» **Using the information**
1. Translate this sentence from the bed-and-breakfast text into Spanish: "Summer is the best time to celebrate the freshest ingredients."
2. Quote the bed-and-breakfast text word for word, beginning at the words "One of our favorites" and stopping after "salad and enjoy.".
Start of Excerpted text
Summer is the best time to celebrate the freshest ingredients. It’s almost worth surviving the harsh winter so the fresh summer ingredients taste the best after the winter palette doldrums.
One of our favorites at The Victoria Is the Corn Edamame Salad. this colorful melange is vibrant in flavors and adds a beautiful presentation to your summer entertaining table. This is very easy and a party pleaser!
Corn Edamame Salad:
3 ears corn (cooked or can use frozen)
1 red pepper
1 cup edamame
4 green onions
2 Tbsp Balsamic reduction
1 tbsp. cumin
1 bunch cilantro
2 tsp honey
1/3 cup olive oil
Cook ears of corn and shed from ear.Chop red pepper, onions, edamame and cilantro. Mix next three ingredients. Toss dressing with the salad and enjoy.
As the old adage goes: Two percent of the customers take up 98% of your time…..You may think you are not in that 2 percent I suspect : You are the “Special Dietary Needs” patrons of B & B’s.
I am not dismissing the seriousness of Nut Allergies,Gluten-Free, Lactose Intolerance, or Raw- Food- Only patrons or Vegans out there…but we B & B owners shudder when we hear pronouncement-“What will there be for ME to eat for Breakfast because I am (fill in the blanks)”
One morning during a busy breakfast I had a mother who was Gluten-free, a father who was vegan and a daugther who was Lactose intolerant. I also had to ensure the mother there would not be any lactose products touching her daughter’s plate. After an inspection of my kitchen and assurance that I would be en guard for any jumping plate milk, I was allowed to proceed. I had 25 people to feed and had planned on quiche Lorraine. (She had brought the special milk and soy butter to make french -toast for the daughter.)
I quake when I read the comments area when reserving before arrival about particular dietary needs. Unfortunately unlike Burger King …Special Orders do upset us. Perhaps this is why they chose a B & B in the first place is their assumption that individualized service is part of what they are paying for.
End of Excerpted text
Start of Records supplied
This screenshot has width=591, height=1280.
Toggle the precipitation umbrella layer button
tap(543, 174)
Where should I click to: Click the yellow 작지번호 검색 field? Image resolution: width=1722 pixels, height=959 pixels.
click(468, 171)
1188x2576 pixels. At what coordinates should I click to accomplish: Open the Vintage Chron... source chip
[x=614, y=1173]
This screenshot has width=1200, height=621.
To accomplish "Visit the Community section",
End of Records supplied
» **Responses to the tasks**
1. El verano es la mejor época para celebrar los ingredientes más frescos.

2.
One of our favorites at The Victoria Is the Corn Edamame Salad. this colorful melange is vibrant in flavors and adds a beautiful presentation to your summer entertaining table. This is very easy and a party pleaser!
Corn Edamame Salad:
3 ears corn (cooked or can use frozen)
1 red pepper
1 cup edamame
4 green onions
2 Tbsp Balsamic reduction
1 tbsp. cumin
1 bunch cilantro
2 tsp honey
1/3 cup olive oil
Cook ears of corn and shed from ear.Chop red pepper, onions, edamame and cilantro. Mix next three ingredients. Toss dressing with the salad and enjoy.